Creating Own Styles¶
So, how to create a style? All you have to do is to subclass Style and define some styles:
from pygments.style import Style
from pygments.token import Keyword, Name, Comment, String, Error, \
Number, Operator, Generic
class YourStyle(Style):
default_style = ""
styles = {
Comment: 'italic #888',
Keyword: 'bold #005',
Name: '#f00',
Name.Function: '#0f0',
Name.Class: 'bold #0f0',
String: 'bg:#eee #111'
}
That’s it. There are just a few rules. When you define a style for Name
the style automatically also affects Name.Function and so on. If you
defined 'bold'
and you don’t want boldface for a subtoken use 'nobold'
.
(Philosophy: the styles aren’t written in CSS syntax since this way they can be used for a variety of formatters.)
default_style is the style inherited by all token types.
To make the style usable for Pygments, you must
either register it as a plugin (see the plugin docs)

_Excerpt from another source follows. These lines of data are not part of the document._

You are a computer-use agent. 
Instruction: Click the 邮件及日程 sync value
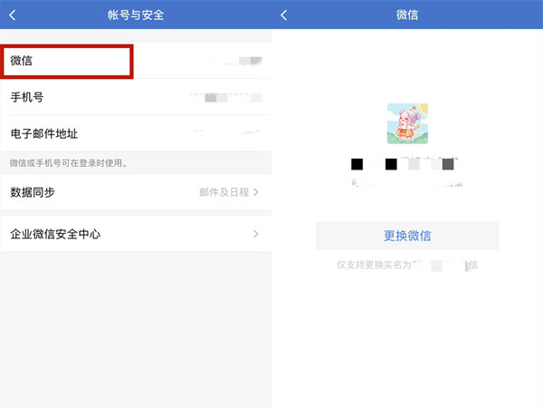(x=224, y=192)
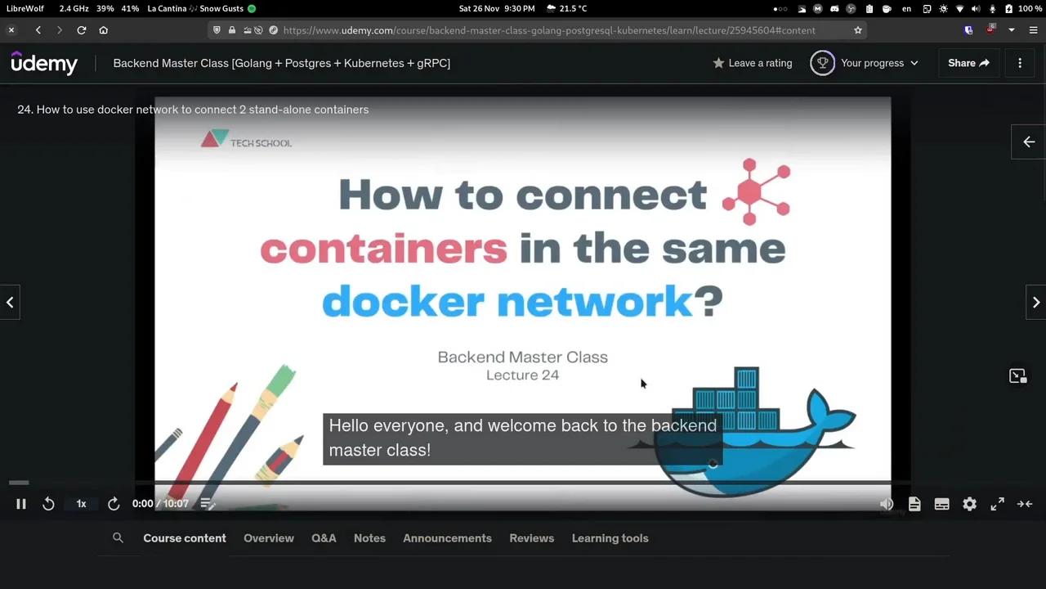Rewind the video 5 seconds

tap(48, 503)
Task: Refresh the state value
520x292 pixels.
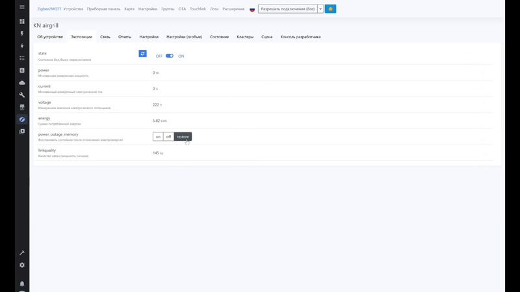Action: (143, 54)
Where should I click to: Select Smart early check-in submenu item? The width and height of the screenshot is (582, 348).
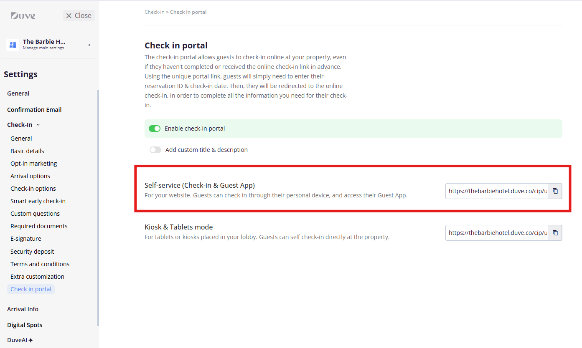[38, 201]
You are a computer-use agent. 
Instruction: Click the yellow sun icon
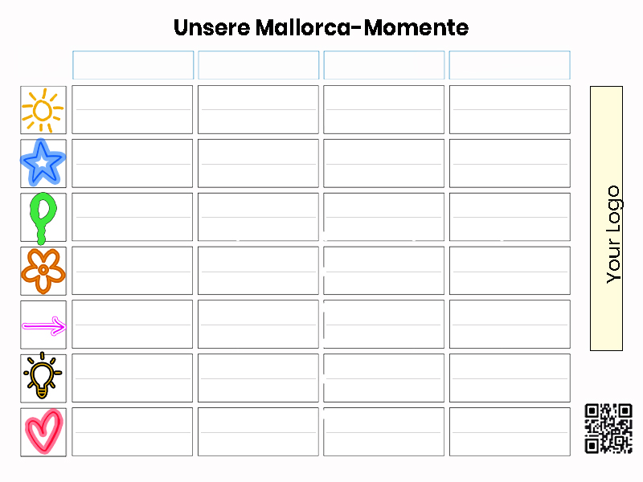[x=43, y=110]
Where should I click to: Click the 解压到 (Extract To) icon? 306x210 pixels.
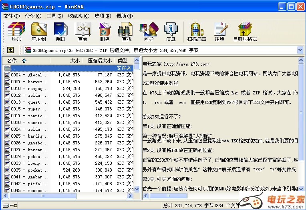[39, 31]
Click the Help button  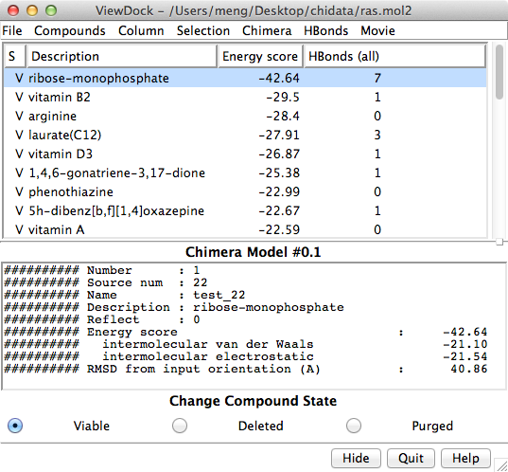click(x=465, y=458)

or drop it into the styles subpackage of your Pygments distribution one style class per style, where the file name is the style name and the class name is StylenameClass. For example, if your style should be called
"mondrian"
, name the class MondrianStyle, put it into the filemondrian.py
and this file into thepygments.styles
subpackage directory.
Style Rules¶
Here a small overview of all allowed styles:
bold
render text as bold
nobold
don’t render text as bold (to prevent subtokens being highlighted bold)
italic
render text italic
noitalic
don’t render text as italic
underline
render text underlined
nounderline
don’t render text underlined
bg:
transparent background
bg:#000000
background color (black)
border:
no border
border:#ffffff
border color (white)
#ff0000
text color (red)
noinherit
don’t inherit styles from supertoken
Note that there may not be a space between bg:
and the color value
since the style definition string is split at whitespace.
Also, using named colors is not allowed since the supported color names
vary for different formatters.
Furthermore, not all lexers might support every style.